Auswirkungen auf das Lernen
1. Verminderte Informationsaufnahme
Durch die verkürzte Aufmerksamkeitsspanne wird es für SchülerInnen schwieriger, komplexe Informationen zu verarbeiten und langfristig zu behalten. Dies wirkt sich negativ auf die Lernleistung und die schulischen Ergebnisse aus.
2. Erhöhte kognitive Belastung
Die ständigen Unterbrechungen durch digitale Geräte erhöhen die kognitive Belastung und führen zu Stress und Ermüdung, was die Konzentrationsfähigkeit weiter verringert.
Leider Realität: Konzentrationsschwächen. Sprachprobleme. Hyperaktivität.

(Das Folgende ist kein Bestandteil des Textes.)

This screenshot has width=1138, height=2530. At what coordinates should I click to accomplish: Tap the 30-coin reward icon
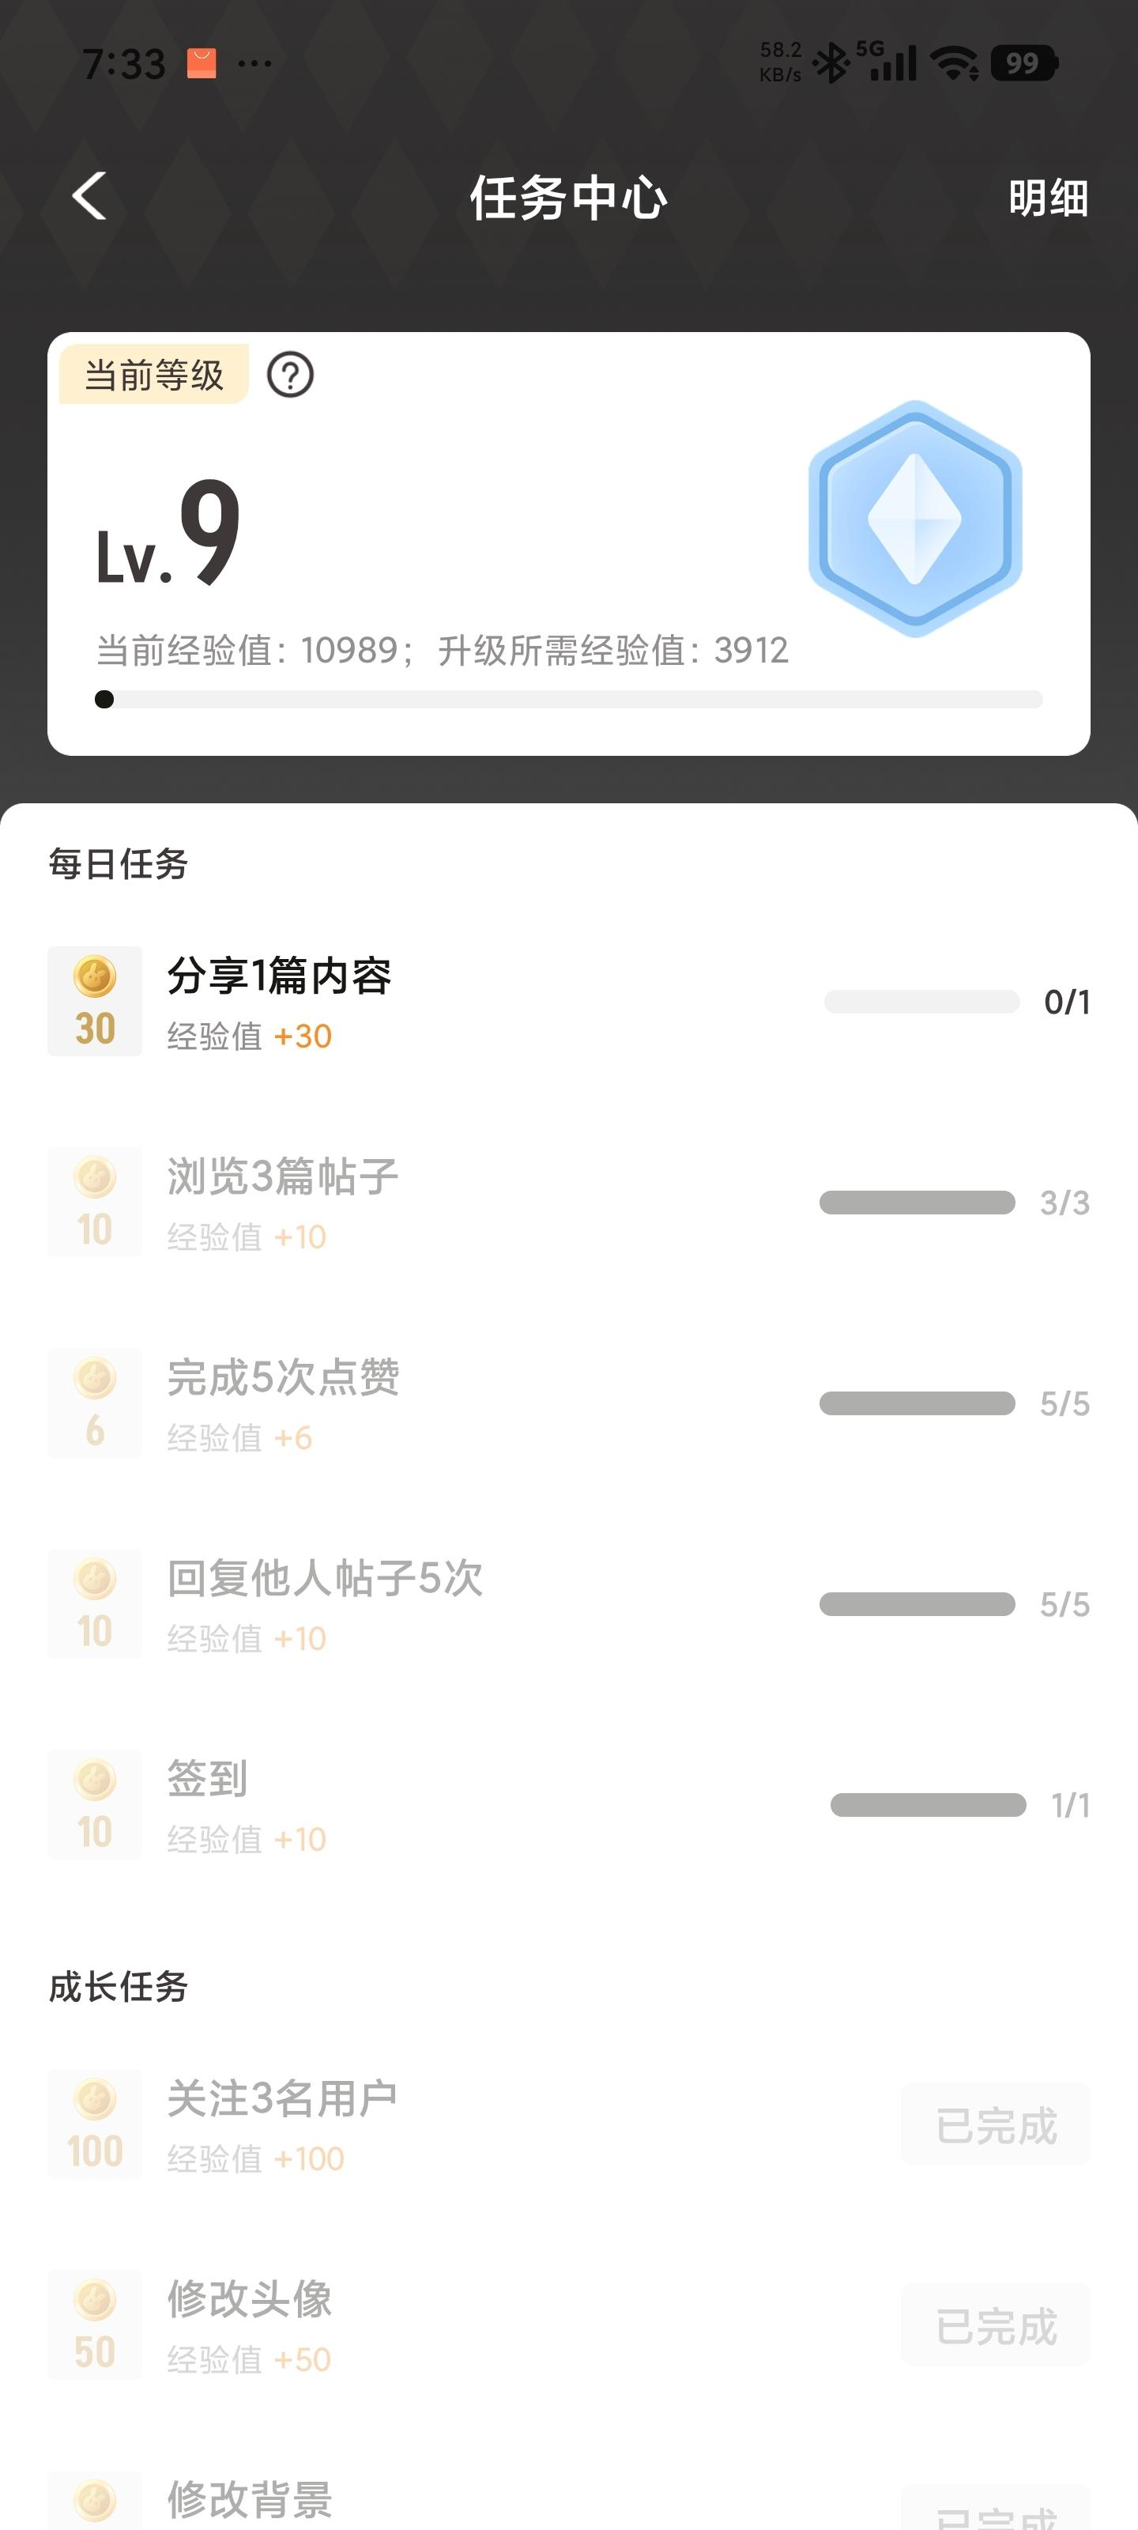pyautogui.click(x=95, y=1002)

Wollen Eltern das wirklich? Nein, würden alle mit einer Stimme skalieren. Aber was können Sie in der echten, anstrengenden, hektischen oder stressigen Welt dagegen tun? Gegen Konzentrationsprobleme und Cybermobbing. Meine Anregungen:
- Smartphones niemals vor der 5. Klasse, besser erst in der 7. Klasse
- Kleinkinder bis 3 Jahren überhaupt nicht vor digitale Medien setzen
- Vorschul- und Grundschulkinder nicht länger als eine halbe oder eine Stunde am Tag am Bildschirm „parken“
- Sehr viele Alternativangebote machen (Sportverein, Freunde treffen, gemeinsame Ausflüge, kochen, essen, spielen…)
- Das Internet als kreative Spielwiese nutzen, nicht als plumpe Ablenkung vom Alltag.
- Medienkompetenz thematisieren, jeden Tag, immer wieder…. bis die Pubertierenden es nicht mehr hören können (aber auch nicht mehr müssen).
Ich kann frustrierte Lehrkräfte verstehen
Kluge Kinder sind der Honig im Joghurt der Lehrkräfte, das Licht am Horizont, die Berechtigung für den Beruf oder die Orchidee im Blumenbeet. Alle Lehrkräfte wünschen sich, vorhandenes Potenzial zu fördern, Kinder zu begeistern oder ihnen neue Welten zu eröffnen. Wenn Kinder und Jugendliche aber nicht mal mehr 10 Minuten lang Konzentration aufbringen, um den Gedanken der Lehrerinnen und Lehrer zu folgen, macht lehren keinen Sinn mehr.